BEYOND THE EXHIBITION

02_avz_8623

28 Nov BEYOND THE EXHIBITION

PRESS RELEASE ITALIAN PAVILION
at 15. International Architecture Exhibition of La Biennale di Venezia

Taking Care designing for the common good

The Italian Pavilion at the Architecture Biennale 2016: ideas, examples and practical proposals for architecture in the service of the common good. With a call to action continuing far beyond the close of the exhibition.

Venice, 27 November 2016 – A large Pop Art container of metabolic architecture capable of producing more resources than those used for its creation, in terms of culture, knowledge, social cohesion, sense of belonging, and economic value. In the 6 months it’s been open, the Italian Pavilion at the Biennale Architettura 2016 Taking Care, designing for the common good – curated by the Tamassociati team – has offered ideas, examples and practical proposals for architecture that is replicable, comprehensible and adaptable to community needs. Participatory, generating open-ended processes. High creativity at low cost.

From the gallery-movie theatre to the installation in the Giardino delle Vergini, passing through the photographic exhibition, maxi-panels and the focus on major items in the exhibition (the sections ‘Thinking’, ‘Meeting’ and ‘Acting’ ), the exhibition layout recounted the method, potential and achievements of responsible architecture, proactive and attentive to social contexts. The exhibition that has aroused keen interest among experts as well as the general public, transforming the pavilion precincts into a laboratory for exchanging ideas. Amid the constant coming and going of visitors, space was found for numerous guided tours, meetings and encounters.

Most of all, the programme of initiatives designed by DGAAP in accord with TAMassociati which involved groups of freshers from Italian Faculties of Engineering and Architecture (Padua, Reggio Calabria, Syracuse, Alghero, Rome and Mantua) and training workshops on the theme of ‘social architecture and the fundamental role of architecture in peripheral contexts.

Significantly, the results of the ideas competition for redeveloping the Italian peripheries promoted by MiBACT-DGAAP and CNAPPC were announced in the Italian Pavilion last November. The peripheries to which MiBACT and DGAAP devote constant and increasing attention, including the promotion of sensitive architecture as an instrument for claiming and defending rights.

Values and rights such as legality, health, housing, the environment, education, culture, play, science, nutrition and work, have thus found in the pavilion a common house where they are recycled into original projects fostering urban and peri-urban regeneration.

From Casal di Principe to Tor Marancia, from Milan to Turin and Zaragoza, from Jerusalem to Bologna, Trentino and Emilia, through Mexico, Lombardy, Switzerland and Sicily, 20 real projects were selected, including some that are without precedent. They are so many different embodiments of the concept of the common good.

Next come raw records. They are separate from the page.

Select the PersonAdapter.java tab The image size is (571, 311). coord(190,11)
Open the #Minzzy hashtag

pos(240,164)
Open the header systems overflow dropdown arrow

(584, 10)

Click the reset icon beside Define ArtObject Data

Created by Italian architects – some of them the subject of ‘special mentions’ by the CNAPPC in the recent Festa del Architetto’ – or by practices with a strong Italian component (16 built in Italy, 4 abroad) they show how architecture can make a difference while telling the stories of places and communities.

The pavilion’s contents exploded in the ‘Acting’ section, where the concern with the peripheries by the MiBACT-DGAAP gave rise to a joint detailed plan devised by young architects and firmly established voluntary organizations active in the Italian territory.

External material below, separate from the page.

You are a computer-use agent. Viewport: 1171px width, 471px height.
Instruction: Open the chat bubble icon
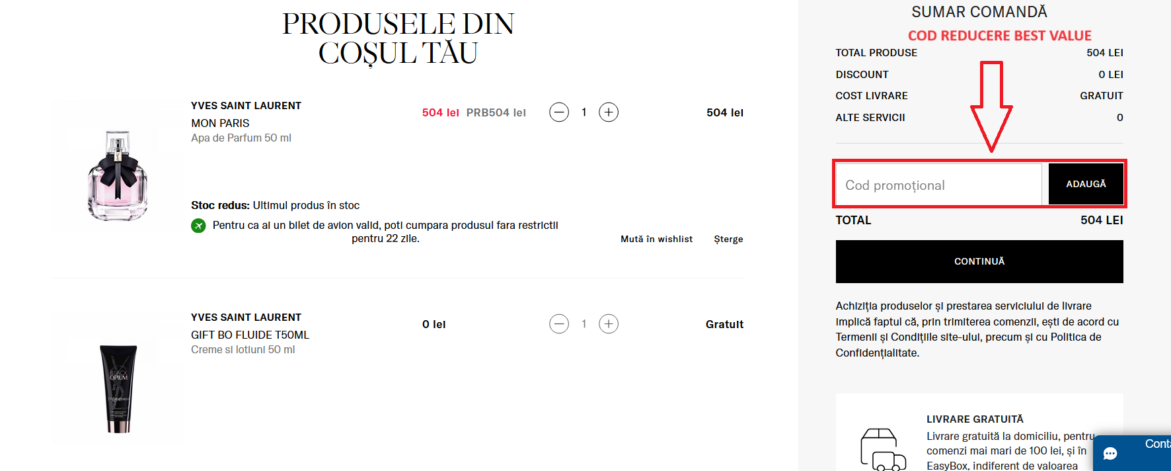1110,453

Goal: with a civic crowdfunding platform (the first in Italy dedicated to the peripheries) to produce 5 mobile architectures ready to intervene in areas of difficulty and social exclusion. Managed by the voluntary associations, they will become a library, a clinic, an environmental monitoring unit, an anti-mafia centre, and a multi-sports centre. All on the road. To ensure that rights will reach, guard, repair and fertilize the grey areas of the country.

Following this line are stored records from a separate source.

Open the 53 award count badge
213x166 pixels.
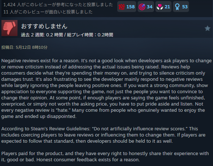181,7
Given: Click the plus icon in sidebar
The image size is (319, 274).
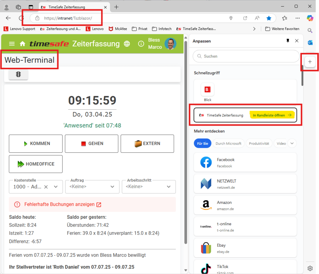Looking at the screenshot, I should 310,62.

Taking Care – as the curators declared from the start – was a project born in the Italian Pavilion, which will have a concrete future outside it. To date, the help of our supporters has meant that one mobile unit will be delivered shortly, another will be produced later this year and a third is already partly funded.

Fundraising – the latest news – will continue on the dedicated platform periferieinazione.it until 31 December 2016 for the two remaining units.